Explaining the problems that families encounter with multiple births, it is logically right to dwell on these and they are indeed the hurdles that families with multiple births encounter. The troubles are magnified if the children are also mentally or physically challenged. Thus, there is more likelihood that there will be child abuse because if the decreased attention given to each child. There is also a social stigma that happens because of the “unnaturalness” of having multiples. The mother also often must give up her job so that she can attend to her growing family. Depression can start to seep in a mother’s job because she must take care of a lot of errands and chores on daily basis. These are already expected and even so in large families when the children came one after another.

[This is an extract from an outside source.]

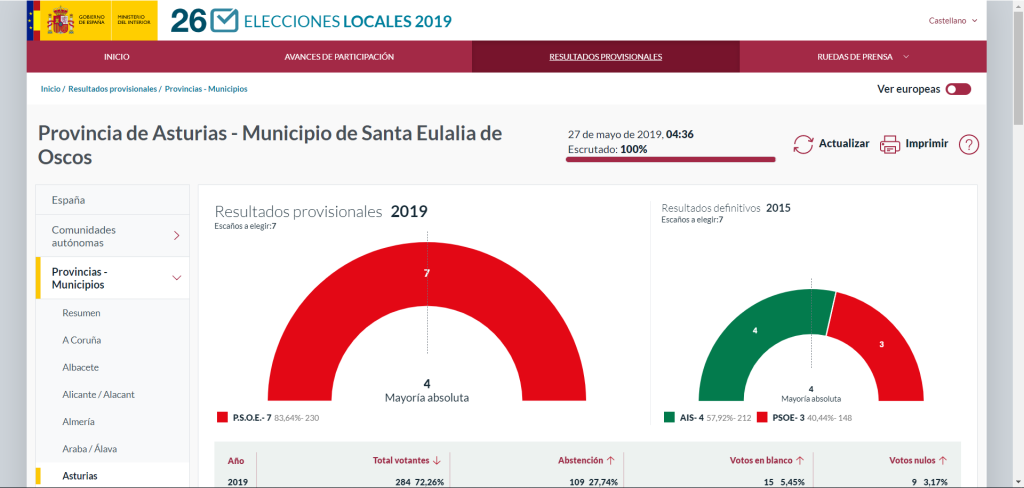Image resolution: width=1024 pixels, height=488 pixels.
Task: Open the Castellano language dropdown
Action: (952, 20)
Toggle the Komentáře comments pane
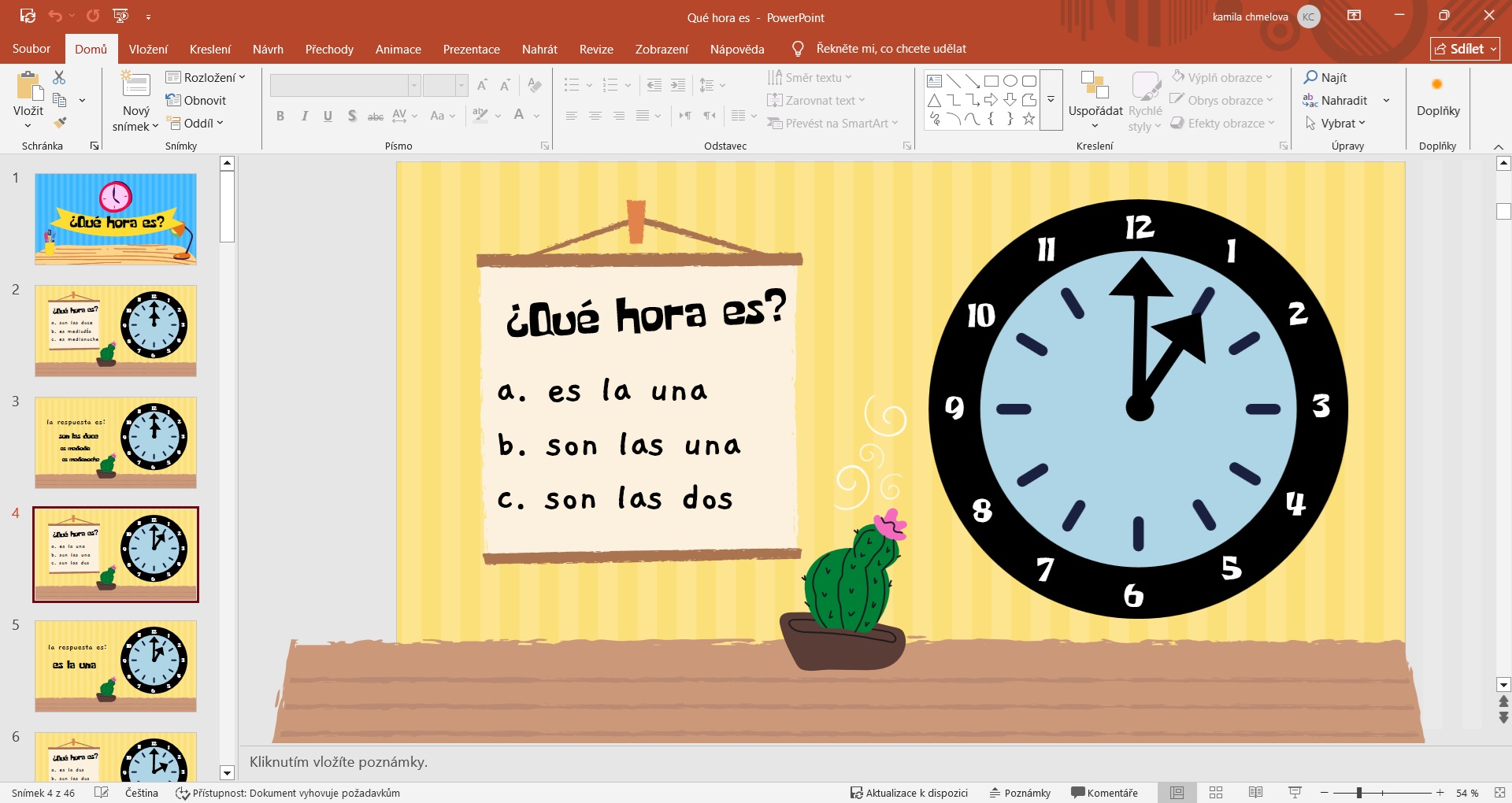This screenshot has width=1512, height=803. (1104, 793)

Work and family life are separate enterprises. Families have become consumption units rather than production units. Children used to be an economic asset in that they contributed to the family by doing chores or contributing wages earned outside the family. Now they have become economic liability in that they not only have to be sheltered, clothed, and fed until age eighteen; they must be educated as well. In dual-earner families, the cost of childcare must be added to the economic liability. Not only do children cost a lot to raise but most cannot be counted upon to provide economic support for parents in old age. This is true not only of those families with multiple births but also with large families. So, asking if they are a blessing or a curse is more of a psychological viewpoint rather than that of a medical problem. The title itself seems to be out of place because if that was what the authors wanted to prove, then they could have dwelt on what became of these children, how they fared in school, their number of friends, they social make up and other psychological details to back up their premise. The authors dwelt very little on what needs to be done now and if there are concrete efforts at all along this line. In fact under the psychosocial considerations, the authors just mentioned that “Many studies (emphasis mine) have reported higher rates of depression in mothers, parental stress and marital disharmony in parents with multiples when compared to couples with singleton births.” What are these “many studies” about? These could have been elaborated more in that paragraph and not just resort to a sweeping statement that there are many studies along this line.

It seems that women are becoming strong and independent because their survival and the survival of their children depend on it. Images of mothers in intact families reflect a different pattern. They work for a long time and postpone their pregnancy so that multiple gestation infants are more likely to be born prematurely when it is compared to those who are single.

One of the serious problems with the health care for these women is the inability to adopt and finance new approaches to orientation of women who are more likely to have multiple pregnancies. The authors could have portrayed more of the medical, economic and psychological effects as they had stated in the beginning of their article. The health care consumer has mandated that the government must act in order to improve the accessibility, quality and cost of pregnancies health care. There is a growing awareness of the inadequacy of such an approach. This must lead to a variety of proposals and new approaches. Some consumers remain skeptical about the ability of health professionals to adopt self-regulation which is not self-serving. Professional associations and practicing health care professionals must try to meet the expectations of the\se women. This will include an in-depth analysis of the implications of multiple pregnancies. There is a long way to go, but the initial planning and implementation of quality assurance programs have been completed in many health care facilities.

In sum, it is important that pre-treatment counseling of the infertile patients must be used as a strategy because many of these infertile couples like to desire multiple pregnancies or think that these risks are even not that serious at all. The different financial, psychological, and social impact of multiples must give to couples so that they will be able to make more informed choices.